As filmagens de Castanha ocorreram durante os protestos que tomaram contam das ruas do Brasil no ano passado. Um fato marcante que acabou entrando no filme de uma maneira natural e acrescentou um pano de fundo poderoso à história.
"Eu sempre fui muito fiel ao João. Ele não se importa com essas coisas e estava sempre distante. Os protestos afetaram o cotidiano das filmagens, mas colocamos no filme da maneira em que ele via aquela situação: através da televisão", explicou Pretto.
Verdade através da intimidade
O filme foi feito com uma equipe pequena, fato comum na realização de documentários. "Tínhamos sempre só três pessoas no set de filmagem. Era o máximo que podíamos ter para criar intimidade. Eu não gosto da definição documentário e ficção.
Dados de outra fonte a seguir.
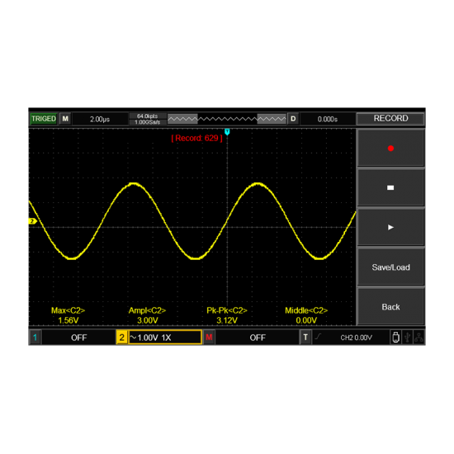The height and width of the screenshot is (454, 454).
Task: Click the USB storage device icon
Action: [395, 338]
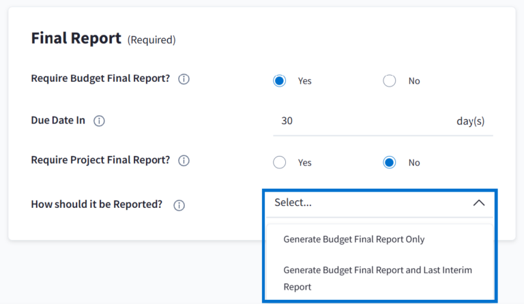Click the Require Budget Final Report? label
524x304 pixels.
click(x=100, y=78)
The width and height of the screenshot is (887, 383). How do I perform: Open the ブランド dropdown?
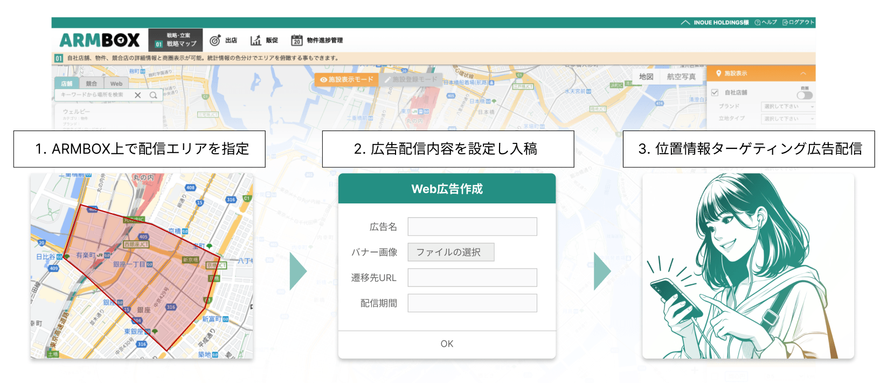point(787,107)
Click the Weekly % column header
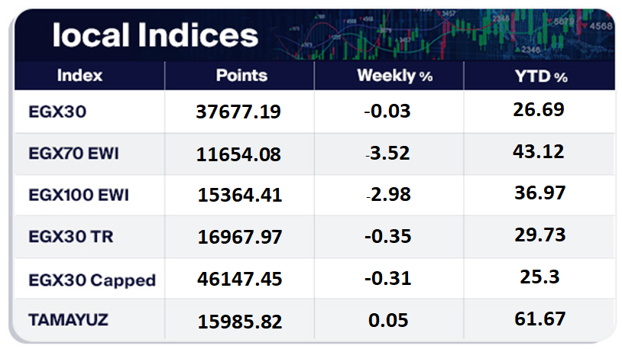Image resolution: width=622 pixels, height=356 pixels. point(395,76)
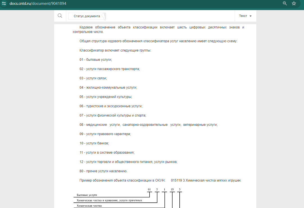Open document search with the magnifier icon
This screenshot has width=304, height=208.
click(60, 16)
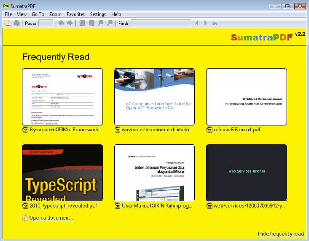Open the Settings menu
Image resolution: width=309 pixels, height=241 pixels.
[x=98, y=14]
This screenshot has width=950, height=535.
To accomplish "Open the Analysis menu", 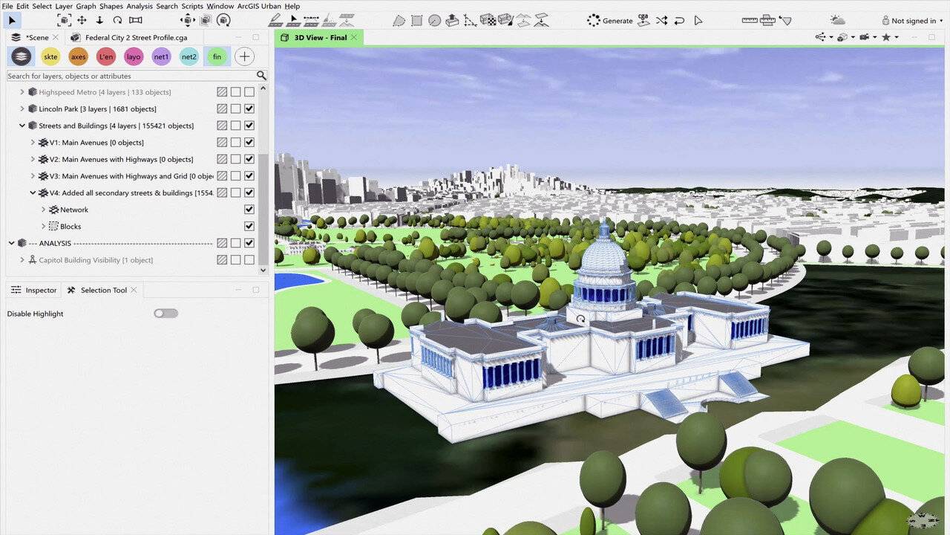I will click(x=140, y=6).
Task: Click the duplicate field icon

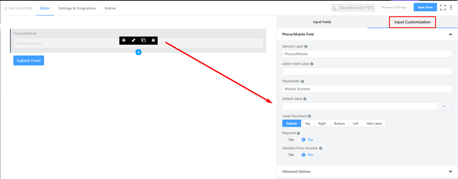Action: [x=143, y=40]
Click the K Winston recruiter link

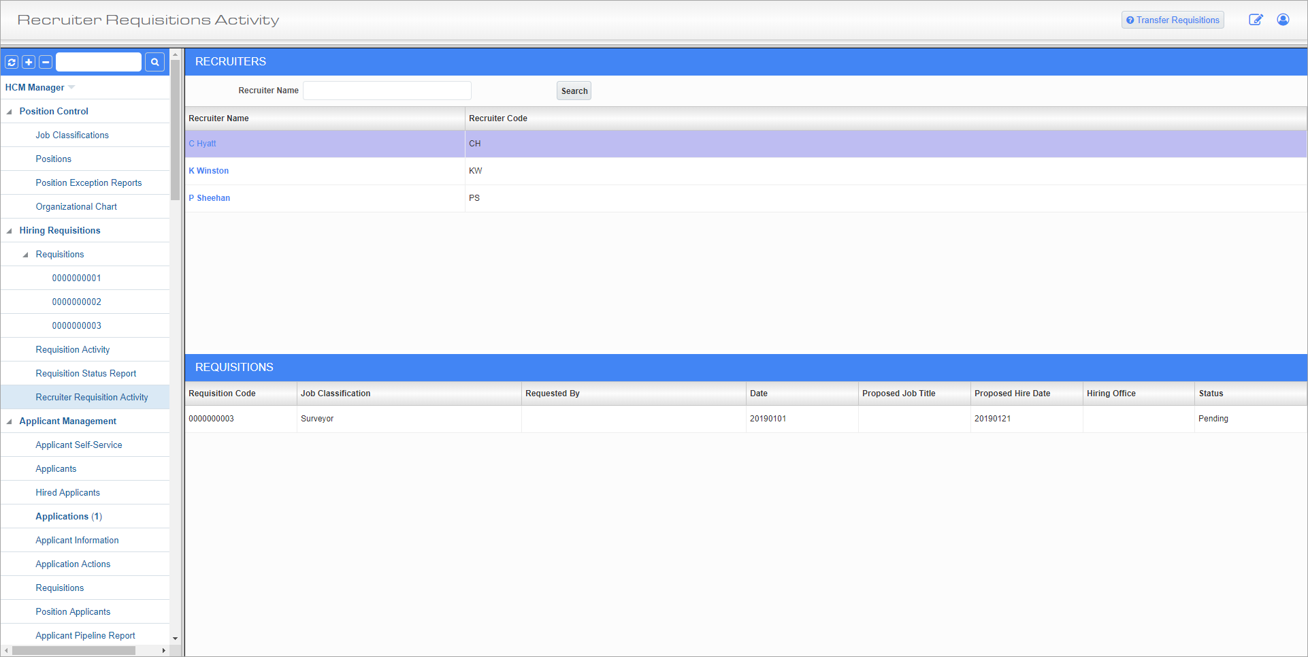point(209,171)
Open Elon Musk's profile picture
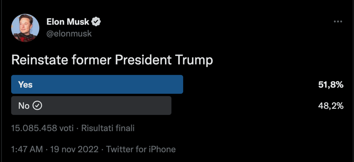The width and height of the screenshot is (354, 162). (24, 28)
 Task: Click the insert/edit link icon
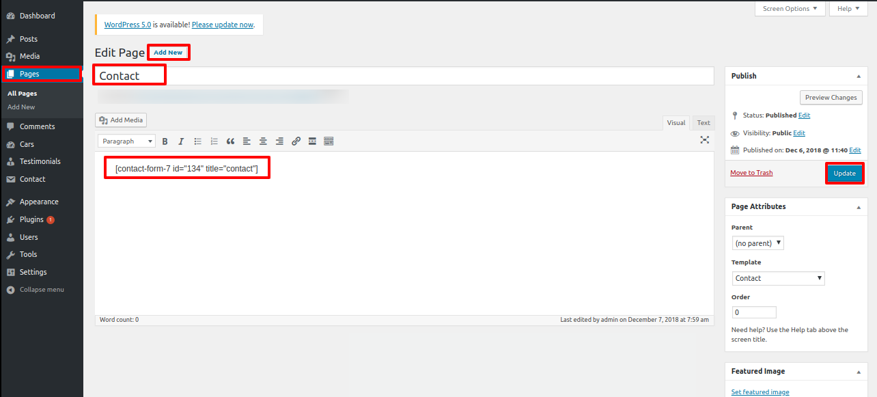click(296, 141)
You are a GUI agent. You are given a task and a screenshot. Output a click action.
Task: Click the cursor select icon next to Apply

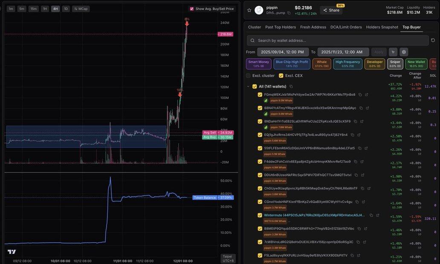(x=393, y=52)
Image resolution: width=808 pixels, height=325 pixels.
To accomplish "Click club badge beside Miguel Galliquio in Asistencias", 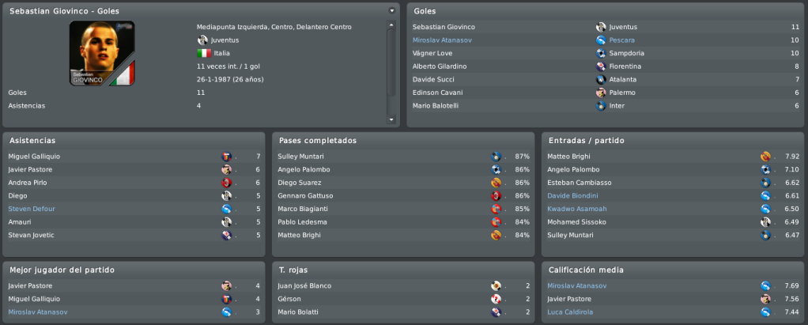I will click(226, 157).
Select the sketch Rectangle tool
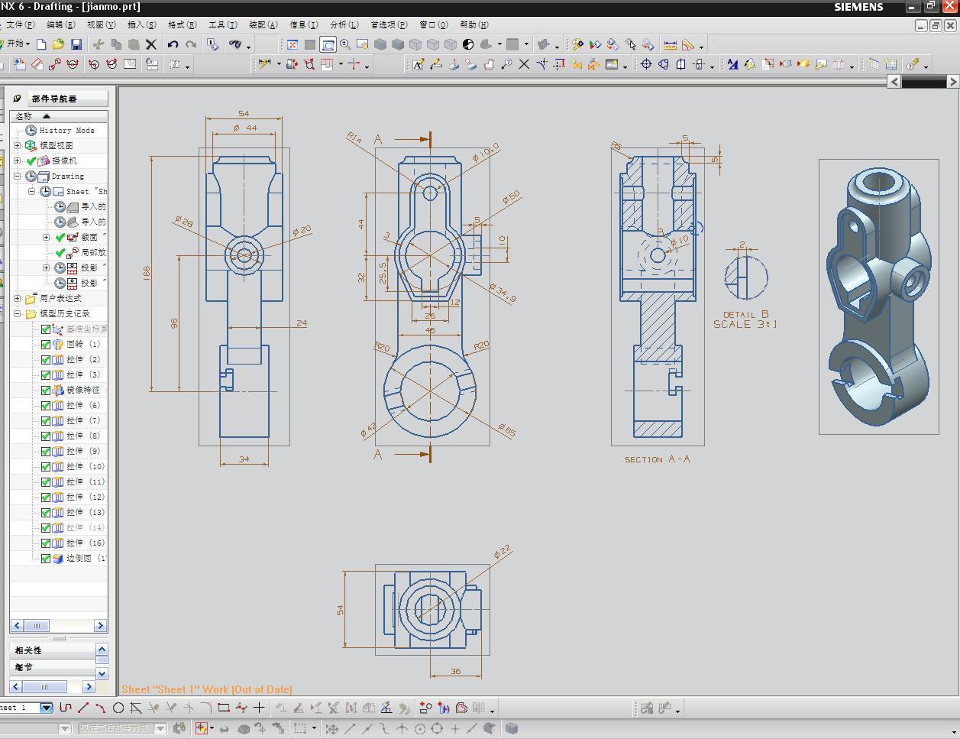 [223, 708]
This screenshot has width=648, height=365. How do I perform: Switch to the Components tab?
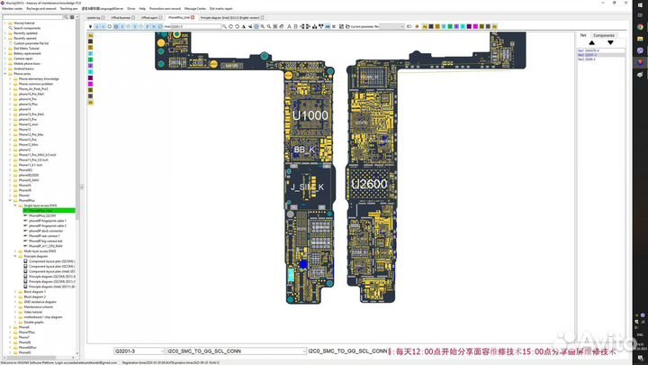pyautogui.click(x=604, y=35)
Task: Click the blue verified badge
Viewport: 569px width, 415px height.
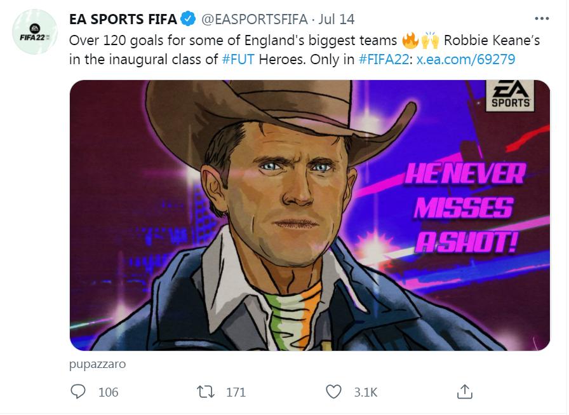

Não é dessa maneira que eu encaro o cinema", completou.
A verdade e a cumplicidade necessárias para um projeto como Castanha foram alcançadas através não só do fascínio e admiração, mas principalmente através da confiança. "Conheci o Davi quando ele ainda era estudante. Sou um fã de David Lynch e cinema europeu. Fizemos um curta juntos e eu gostei muito da estética dele", disse João Carlos Castanha à DW Brasil.
A viagem para Berlim não foi apenas a primeira internacional de Castanha, mas a estreia do filme no festival também será a primeira vez que o ator verá o filme sobre a história da sua vida.
"Eu confio muito no trabalho do Davi, assim, fica muito mais fácil de me entregar. Chegava um momento que eu anulava a câmera. Não tenho vergonha e pudor de fazer nada. Sou muito bem resolvido", contou o ator.
De sua maneira e em seu próprio caminho, Castanha é uma espécie de celebração marginal de uma figura enigmática e que através dos combates diários encontra as razões para estar vivo. "Vou me emocionar muito, mas não tenho medo. O Davi já faz parte da família", concluiu Castanha.